EXERCISE OBJECTIVE - Keep every word the same. Repeat the records without their images.

(Stored data entries)
*** Block opens ***
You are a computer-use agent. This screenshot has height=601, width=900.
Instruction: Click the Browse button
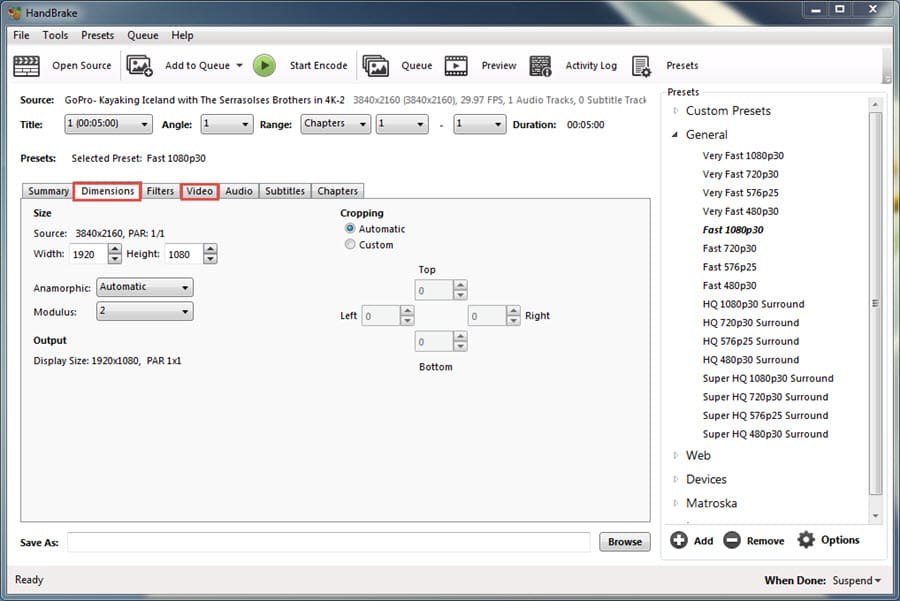pos(624,542)
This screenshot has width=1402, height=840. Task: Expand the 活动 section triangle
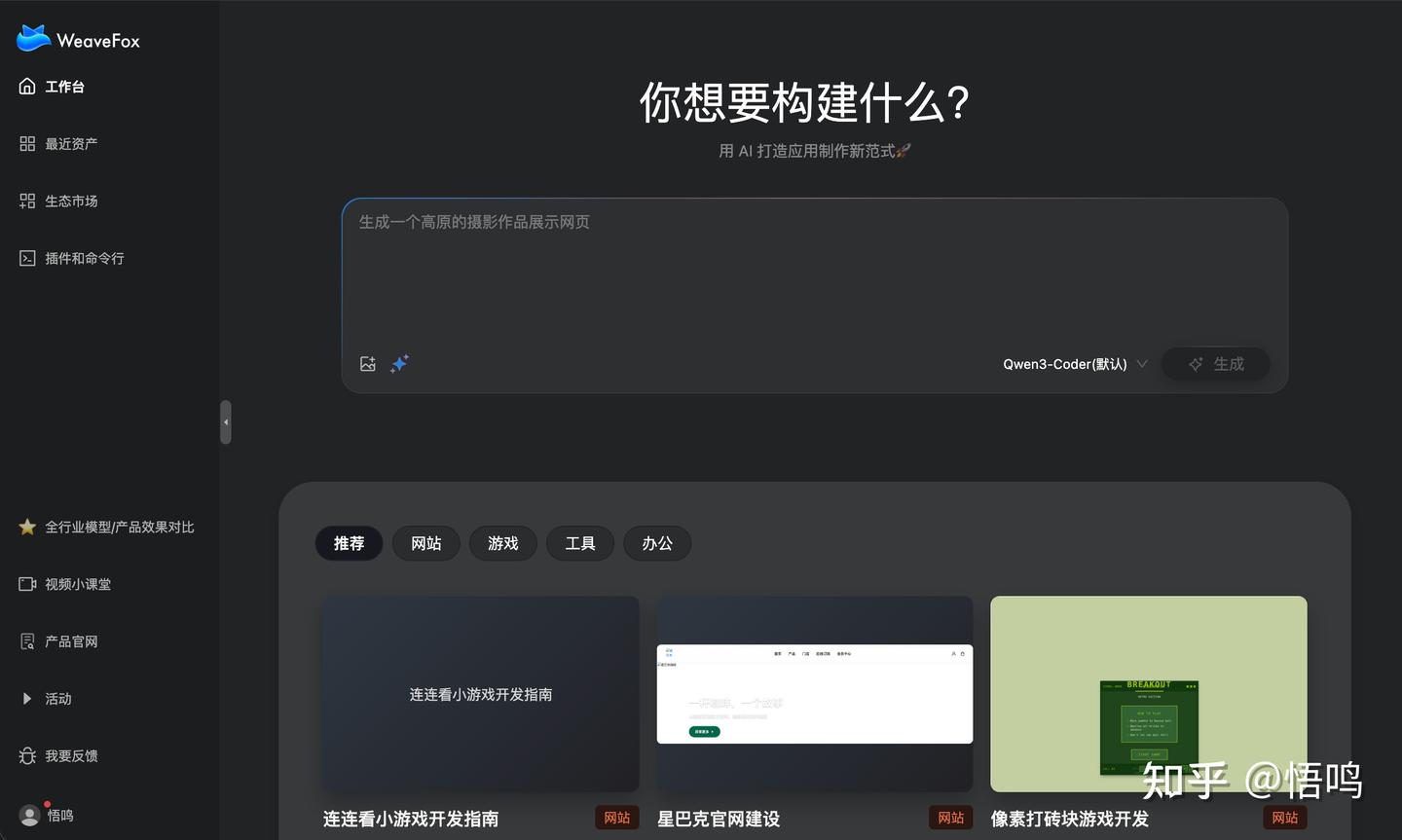tap(26, 698)
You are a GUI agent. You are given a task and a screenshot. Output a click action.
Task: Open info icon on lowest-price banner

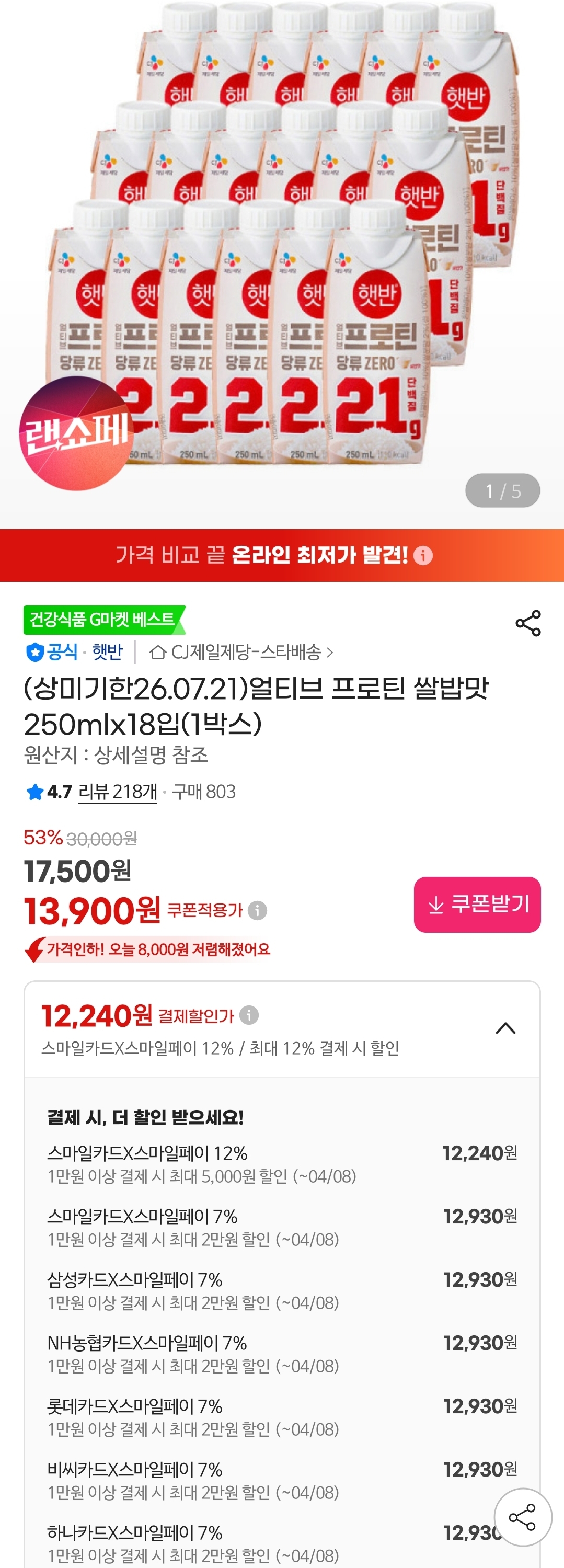click(x=423, y=555)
*** Block closes ***
WRITTEN ANSWER -
You are a computer-use agent. This screenshot has height=601, width=900.
Instruction: Click the Browse button
pos(624,542)
This screenshot has width=1402, height=840. Task: Expand the 活动 section triangle
tap(26, 698)
You are a GUI agent. You are given a task and a screenshot. Output a click action.
Task: Open info icon on lowest-price banner

click(x=423, y=555)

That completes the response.